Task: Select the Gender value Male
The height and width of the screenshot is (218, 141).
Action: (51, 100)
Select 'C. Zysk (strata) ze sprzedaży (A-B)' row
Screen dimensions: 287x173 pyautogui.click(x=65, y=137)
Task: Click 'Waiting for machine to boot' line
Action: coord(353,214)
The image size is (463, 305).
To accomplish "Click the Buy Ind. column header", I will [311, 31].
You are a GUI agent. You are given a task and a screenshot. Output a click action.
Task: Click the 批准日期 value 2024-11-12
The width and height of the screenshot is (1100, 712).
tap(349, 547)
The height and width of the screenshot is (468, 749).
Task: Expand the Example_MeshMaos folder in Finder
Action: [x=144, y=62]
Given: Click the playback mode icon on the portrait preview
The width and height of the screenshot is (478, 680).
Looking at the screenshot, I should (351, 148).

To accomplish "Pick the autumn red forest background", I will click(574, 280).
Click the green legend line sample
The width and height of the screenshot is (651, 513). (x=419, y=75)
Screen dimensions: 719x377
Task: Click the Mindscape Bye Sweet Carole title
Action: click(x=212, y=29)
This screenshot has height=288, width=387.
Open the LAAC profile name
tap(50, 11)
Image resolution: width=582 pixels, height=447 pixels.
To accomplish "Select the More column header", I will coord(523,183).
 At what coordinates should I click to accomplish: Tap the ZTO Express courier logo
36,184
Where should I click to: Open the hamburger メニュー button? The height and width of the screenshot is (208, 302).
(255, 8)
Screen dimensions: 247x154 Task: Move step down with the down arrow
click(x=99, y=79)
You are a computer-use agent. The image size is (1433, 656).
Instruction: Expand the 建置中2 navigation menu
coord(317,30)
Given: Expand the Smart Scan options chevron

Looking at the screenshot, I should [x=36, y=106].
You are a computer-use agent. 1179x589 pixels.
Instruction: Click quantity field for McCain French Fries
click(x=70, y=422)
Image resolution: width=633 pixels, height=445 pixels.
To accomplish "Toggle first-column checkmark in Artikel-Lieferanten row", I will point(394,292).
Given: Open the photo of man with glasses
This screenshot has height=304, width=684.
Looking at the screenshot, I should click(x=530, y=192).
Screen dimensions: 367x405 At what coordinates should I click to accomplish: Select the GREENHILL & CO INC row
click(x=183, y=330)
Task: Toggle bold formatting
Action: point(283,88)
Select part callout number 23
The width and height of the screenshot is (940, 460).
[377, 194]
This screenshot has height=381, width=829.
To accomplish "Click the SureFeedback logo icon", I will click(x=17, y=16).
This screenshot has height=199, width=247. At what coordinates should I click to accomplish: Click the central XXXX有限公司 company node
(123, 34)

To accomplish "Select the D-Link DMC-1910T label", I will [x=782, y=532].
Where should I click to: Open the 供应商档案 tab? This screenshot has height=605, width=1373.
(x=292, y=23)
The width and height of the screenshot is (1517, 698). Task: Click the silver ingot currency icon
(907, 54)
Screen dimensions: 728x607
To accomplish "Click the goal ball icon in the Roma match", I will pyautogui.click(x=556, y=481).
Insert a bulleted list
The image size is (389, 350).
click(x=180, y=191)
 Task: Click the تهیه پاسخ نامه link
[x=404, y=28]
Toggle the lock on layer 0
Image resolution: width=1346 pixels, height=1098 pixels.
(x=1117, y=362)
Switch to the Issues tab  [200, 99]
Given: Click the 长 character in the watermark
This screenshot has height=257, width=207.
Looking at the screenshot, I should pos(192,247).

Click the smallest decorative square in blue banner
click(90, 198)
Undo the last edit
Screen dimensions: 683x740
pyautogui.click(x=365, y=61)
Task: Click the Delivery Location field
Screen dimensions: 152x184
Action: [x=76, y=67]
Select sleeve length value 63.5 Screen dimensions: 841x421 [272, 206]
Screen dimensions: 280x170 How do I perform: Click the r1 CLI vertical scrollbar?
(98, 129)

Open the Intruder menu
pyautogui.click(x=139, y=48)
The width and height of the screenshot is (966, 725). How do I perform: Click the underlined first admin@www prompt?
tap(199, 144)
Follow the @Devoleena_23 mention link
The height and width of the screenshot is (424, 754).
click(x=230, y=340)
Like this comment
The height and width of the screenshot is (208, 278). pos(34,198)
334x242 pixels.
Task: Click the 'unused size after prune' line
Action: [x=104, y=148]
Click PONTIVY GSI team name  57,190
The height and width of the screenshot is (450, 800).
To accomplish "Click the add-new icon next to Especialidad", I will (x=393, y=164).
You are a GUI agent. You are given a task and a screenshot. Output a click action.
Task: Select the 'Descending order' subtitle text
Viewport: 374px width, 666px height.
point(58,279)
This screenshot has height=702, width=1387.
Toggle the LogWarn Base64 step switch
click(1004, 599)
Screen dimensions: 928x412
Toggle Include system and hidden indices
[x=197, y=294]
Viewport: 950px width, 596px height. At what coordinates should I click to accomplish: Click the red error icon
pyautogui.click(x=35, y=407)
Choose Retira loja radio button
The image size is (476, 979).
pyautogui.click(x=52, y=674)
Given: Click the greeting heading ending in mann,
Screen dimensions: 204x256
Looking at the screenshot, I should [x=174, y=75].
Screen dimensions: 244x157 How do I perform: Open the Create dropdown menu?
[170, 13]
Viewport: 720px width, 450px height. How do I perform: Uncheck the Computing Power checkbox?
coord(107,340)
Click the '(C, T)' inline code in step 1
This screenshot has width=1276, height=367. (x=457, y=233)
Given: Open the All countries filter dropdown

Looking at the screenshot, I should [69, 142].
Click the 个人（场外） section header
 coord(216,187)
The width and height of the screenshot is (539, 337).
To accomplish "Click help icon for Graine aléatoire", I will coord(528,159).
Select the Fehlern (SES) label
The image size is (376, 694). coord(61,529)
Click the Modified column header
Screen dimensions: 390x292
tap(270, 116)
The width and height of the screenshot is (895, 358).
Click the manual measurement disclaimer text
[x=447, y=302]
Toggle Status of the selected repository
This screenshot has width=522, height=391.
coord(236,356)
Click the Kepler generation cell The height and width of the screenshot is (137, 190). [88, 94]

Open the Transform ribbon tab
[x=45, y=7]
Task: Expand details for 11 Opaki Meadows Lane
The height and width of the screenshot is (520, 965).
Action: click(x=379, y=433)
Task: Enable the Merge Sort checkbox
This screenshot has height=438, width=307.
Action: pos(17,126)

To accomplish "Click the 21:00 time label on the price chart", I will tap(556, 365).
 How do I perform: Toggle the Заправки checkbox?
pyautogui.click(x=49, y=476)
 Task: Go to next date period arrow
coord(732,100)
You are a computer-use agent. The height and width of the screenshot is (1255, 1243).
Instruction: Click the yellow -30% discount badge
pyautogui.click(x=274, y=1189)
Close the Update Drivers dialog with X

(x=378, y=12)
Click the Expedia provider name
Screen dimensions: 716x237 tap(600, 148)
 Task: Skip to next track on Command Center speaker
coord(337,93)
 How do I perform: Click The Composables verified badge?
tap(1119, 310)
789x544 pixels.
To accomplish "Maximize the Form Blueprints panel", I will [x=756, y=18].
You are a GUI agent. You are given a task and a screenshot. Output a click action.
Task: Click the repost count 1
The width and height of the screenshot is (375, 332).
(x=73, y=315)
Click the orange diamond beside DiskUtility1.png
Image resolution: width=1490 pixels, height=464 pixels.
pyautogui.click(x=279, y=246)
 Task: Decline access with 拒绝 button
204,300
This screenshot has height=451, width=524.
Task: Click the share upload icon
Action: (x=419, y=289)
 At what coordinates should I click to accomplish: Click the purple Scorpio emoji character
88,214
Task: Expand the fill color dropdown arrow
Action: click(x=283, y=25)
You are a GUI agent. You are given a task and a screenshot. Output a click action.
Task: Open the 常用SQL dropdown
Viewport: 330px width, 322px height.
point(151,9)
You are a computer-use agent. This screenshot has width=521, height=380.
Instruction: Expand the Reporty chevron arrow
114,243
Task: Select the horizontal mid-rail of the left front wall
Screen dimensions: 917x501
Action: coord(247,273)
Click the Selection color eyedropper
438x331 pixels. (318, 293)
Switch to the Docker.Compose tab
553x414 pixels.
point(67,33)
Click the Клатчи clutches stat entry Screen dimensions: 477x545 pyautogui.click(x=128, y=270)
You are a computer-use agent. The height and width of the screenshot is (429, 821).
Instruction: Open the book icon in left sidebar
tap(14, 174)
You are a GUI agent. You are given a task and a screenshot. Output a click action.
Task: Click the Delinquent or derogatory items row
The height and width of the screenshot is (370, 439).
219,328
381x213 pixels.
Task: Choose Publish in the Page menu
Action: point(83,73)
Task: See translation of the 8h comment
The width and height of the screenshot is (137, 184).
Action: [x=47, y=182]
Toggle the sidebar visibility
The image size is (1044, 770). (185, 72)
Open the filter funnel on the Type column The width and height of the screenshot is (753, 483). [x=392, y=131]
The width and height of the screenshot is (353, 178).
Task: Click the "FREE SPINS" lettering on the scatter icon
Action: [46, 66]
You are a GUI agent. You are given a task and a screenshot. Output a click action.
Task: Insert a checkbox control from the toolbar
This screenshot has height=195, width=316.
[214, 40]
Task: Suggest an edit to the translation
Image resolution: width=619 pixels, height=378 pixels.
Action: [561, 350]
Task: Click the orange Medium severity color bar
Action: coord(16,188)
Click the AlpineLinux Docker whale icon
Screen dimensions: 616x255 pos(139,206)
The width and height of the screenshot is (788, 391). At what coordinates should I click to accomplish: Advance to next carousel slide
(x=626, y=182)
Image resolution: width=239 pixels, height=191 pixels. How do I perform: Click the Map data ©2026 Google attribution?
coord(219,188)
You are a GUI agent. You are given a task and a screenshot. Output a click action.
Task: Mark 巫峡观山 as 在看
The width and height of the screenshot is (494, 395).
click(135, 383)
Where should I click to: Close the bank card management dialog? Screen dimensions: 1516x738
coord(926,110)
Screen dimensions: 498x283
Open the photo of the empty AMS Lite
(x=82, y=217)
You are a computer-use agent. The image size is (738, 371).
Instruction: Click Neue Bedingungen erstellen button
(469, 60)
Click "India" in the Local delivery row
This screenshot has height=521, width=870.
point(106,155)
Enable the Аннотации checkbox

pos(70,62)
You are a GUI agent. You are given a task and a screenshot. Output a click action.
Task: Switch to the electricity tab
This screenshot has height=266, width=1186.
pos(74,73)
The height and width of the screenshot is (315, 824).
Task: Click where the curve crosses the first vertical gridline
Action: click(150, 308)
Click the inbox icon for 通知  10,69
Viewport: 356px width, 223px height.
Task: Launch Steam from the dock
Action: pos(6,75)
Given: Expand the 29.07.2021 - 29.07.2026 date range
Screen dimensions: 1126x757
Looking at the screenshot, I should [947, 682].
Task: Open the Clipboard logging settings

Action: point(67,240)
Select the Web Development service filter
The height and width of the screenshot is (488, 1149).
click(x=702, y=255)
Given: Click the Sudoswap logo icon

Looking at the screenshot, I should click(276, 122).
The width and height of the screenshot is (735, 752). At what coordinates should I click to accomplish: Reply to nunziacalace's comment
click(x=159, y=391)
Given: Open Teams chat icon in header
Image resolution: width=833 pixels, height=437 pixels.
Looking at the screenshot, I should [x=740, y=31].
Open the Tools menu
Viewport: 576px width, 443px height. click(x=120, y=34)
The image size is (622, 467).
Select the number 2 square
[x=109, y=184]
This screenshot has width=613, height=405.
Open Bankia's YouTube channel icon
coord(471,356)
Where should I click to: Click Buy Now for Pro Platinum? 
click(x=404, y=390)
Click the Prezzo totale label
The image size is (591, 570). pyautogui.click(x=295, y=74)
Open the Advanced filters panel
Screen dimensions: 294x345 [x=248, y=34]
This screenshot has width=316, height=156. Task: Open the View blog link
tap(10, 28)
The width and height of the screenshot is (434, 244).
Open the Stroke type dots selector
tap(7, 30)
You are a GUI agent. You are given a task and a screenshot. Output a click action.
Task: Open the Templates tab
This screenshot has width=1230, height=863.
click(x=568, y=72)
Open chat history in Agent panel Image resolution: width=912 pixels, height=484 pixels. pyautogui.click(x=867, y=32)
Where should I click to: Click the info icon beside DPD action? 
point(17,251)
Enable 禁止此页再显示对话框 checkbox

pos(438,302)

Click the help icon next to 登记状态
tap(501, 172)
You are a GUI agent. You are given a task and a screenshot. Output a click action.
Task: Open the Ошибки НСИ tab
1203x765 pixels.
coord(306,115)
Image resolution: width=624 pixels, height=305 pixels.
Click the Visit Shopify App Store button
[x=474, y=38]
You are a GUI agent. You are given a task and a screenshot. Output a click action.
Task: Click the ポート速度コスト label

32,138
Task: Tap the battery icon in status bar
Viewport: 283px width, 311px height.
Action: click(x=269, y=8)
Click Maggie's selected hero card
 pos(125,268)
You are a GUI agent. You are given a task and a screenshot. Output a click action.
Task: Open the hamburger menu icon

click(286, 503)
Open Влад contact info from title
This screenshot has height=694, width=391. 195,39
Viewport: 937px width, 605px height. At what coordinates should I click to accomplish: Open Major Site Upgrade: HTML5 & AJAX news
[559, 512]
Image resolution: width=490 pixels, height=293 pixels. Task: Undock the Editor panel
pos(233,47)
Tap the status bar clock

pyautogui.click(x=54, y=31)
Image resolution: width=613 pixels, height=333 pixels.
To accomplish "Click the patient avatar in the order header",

What to work on: Give back precisely the lines above that start at the line containing "This screenshot has height=304, width=684." and end at the line containing "Screen dimensions: 728x607", inclusive. No other lines belong in the output.

Reply to the task:
This screenshot has height=304, width=684.
Looking at the screenshot, I should click(x=530, y=192).
Screen dimensions: 367x405 At what coordinates should I click to accomplish: Select the GREENHILL & CO INC row
click(x=183, y=330)
Task: Toggle bold formatting
Action: point(283,88)
Select part callout number 23
The width and height of the screenshot is (940, 460).
[377, 194]
This screenshot has height=381, width=829.
To accomplish "Click the SureFeedback logo icon", I will click(x=17, y=16).
This screenshot has height=199, width=247. At what coordinates should I click to accomplish: Click the central XXXX有限公司 company node
(123, 34)

To accomplish "Select the D-Link DMC-1910T label", I will [x=782, y=532].
Where should I click to: Open the 供应商档案 tab? This screenshot has height=605, width=1373.
(x=292, y=23)
The width and height of the screenshot is (1517, 698). Task: Click the silver ingot currency icon
(907, 54)
Screen dimensions: 728x607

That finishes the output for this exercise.